Like all other biologics, the biophysical characteristics and purity of these molecules must be precisely understood and controlled to meet regulatory requirements. Most oligonucleotides are produced via an automated solid-phase synthesis process, which invariably results in failure sequences and other process-related impurities that need to be separated to the greatest extent possible, and impurities as low as 0.005% of the full-length product (FLP) that co-elute or closely elute with the FLP must also be identified and fully characterized to ensure the safety and efficacy of the final drug formulation.

Unrivaled Separation Performance

By combining our ACQUITY UPLC instrument technology with our industry leading Oligo Separation Technology (OST) columns, and pre-validated MassPrep OST reference standard, Waters brings an unrivaled level of chromatographic performance for oligonucleotide separations and analysis.

Fit-for-Purpose MS Detection & Informatics

To this front-end separation, we offer several fit-for-purpose mass analysis options on the back-end to meet the needs of our customers:

Our ACQUITY QDa mass detector workflow generates nominal mass data and is a highly deployable and scalable solution suited for customers who wish to confirm the identity of oligonucleotide samples (including pooled samples) via mass, and carry out purity assessments. (Note: if GMP compliance is needed, please reference the BioAccord workflow listed below)
Our Xevo G2-XS QTof workflow generates high-resolution mass spectrometry (HRMS) data and delivers enhanced sensitivity for in-depth characterization work, including ms/ms sequence confirmation.
Our new BioAccord System mass confirmation workflow provides an end-to-end compliance-ready solution for GMP manufacturers, CMC developers and QC groups who need to carry out mass confirmation and purity assessments in a compliant-ready manner. Leveraging our new Smart-MS enabled BioAccord System which generates high-resolution mass spectrometry (HRMS) data, and UNIFI Scientific Information System , providing compliance-ready data acquisition, processing and reporting along with user-level security and full audit trail capabilities to ensure compliance and data integrity.
Our SYNAPT G2-Si High-Definition Mass Spectrometry (HDMS) workflow is for researchers working at the limits of conventional mass spectrometry who need to further characterize oligonucleotides and/or associated impurities. Combining high-efficiency ion mobility-based measurements and separations with quadrupole time-of-flight (Tof) mass spectrometry, the SYNAPT G2-Si System enables the analysis of oligonucleotides differentiated by size and shape, as well as mass, to deliver increased selectivity and sensitivity beyond what is achievable by conventional mass spectrometry.

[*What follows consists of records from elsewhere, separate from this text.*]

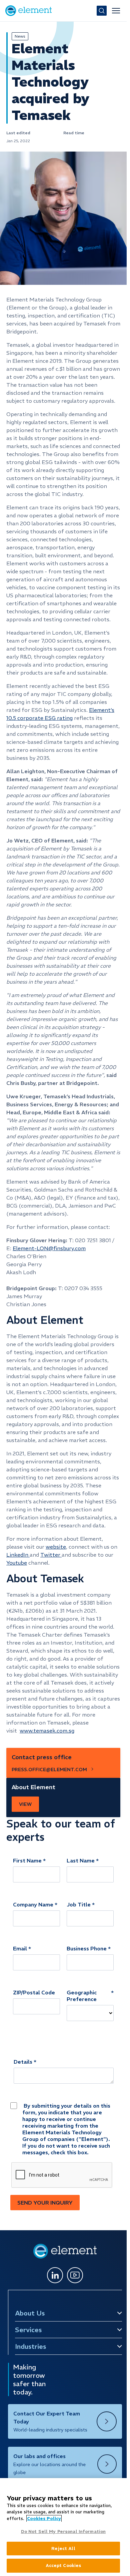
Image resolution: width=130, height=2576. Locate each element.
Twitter (51, 1554)
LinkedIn (18, 1554)
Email (20, 1948)
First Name (27, 1860)
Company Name (33, 1904)
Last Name (81, 1860)
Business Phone (87, 1948)
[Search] (102, 11)
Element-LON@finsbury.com (49, 1248)
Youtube (16, 1562)
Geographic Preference (82, 1995)
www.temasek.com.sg (47, 1730)
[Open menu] (116, 10)
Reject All (63, 2548)
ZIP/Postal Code (34, 1992)
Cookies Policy (44, 2518)
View (25, 1804)
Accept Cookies (63, 2565)
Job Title (79, 1904)
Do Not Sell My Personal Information (63, 2531)
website (56, 1546)
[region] (63, 2527)
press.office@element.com (49, 1770)
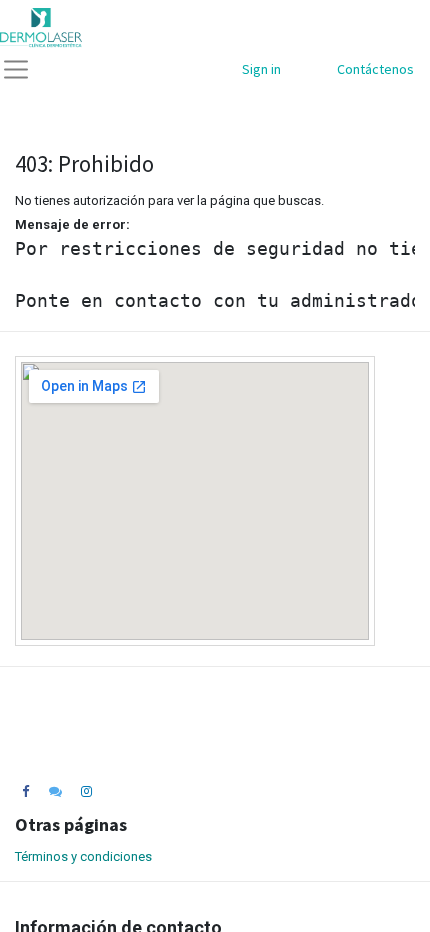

Of these four workflows, three utilize our MassLynx Software for instrument control and data acquisition, and leverage ProMass for Masslynx (Novatia, Ltd.) to carry out automated data analysis and reporting. Our new BioAccord mass confirmation workflow utilizes UNIFI providing a single complete audit trail for acquisition, processing, and reporting, reducing risk and simplifying audit preparation.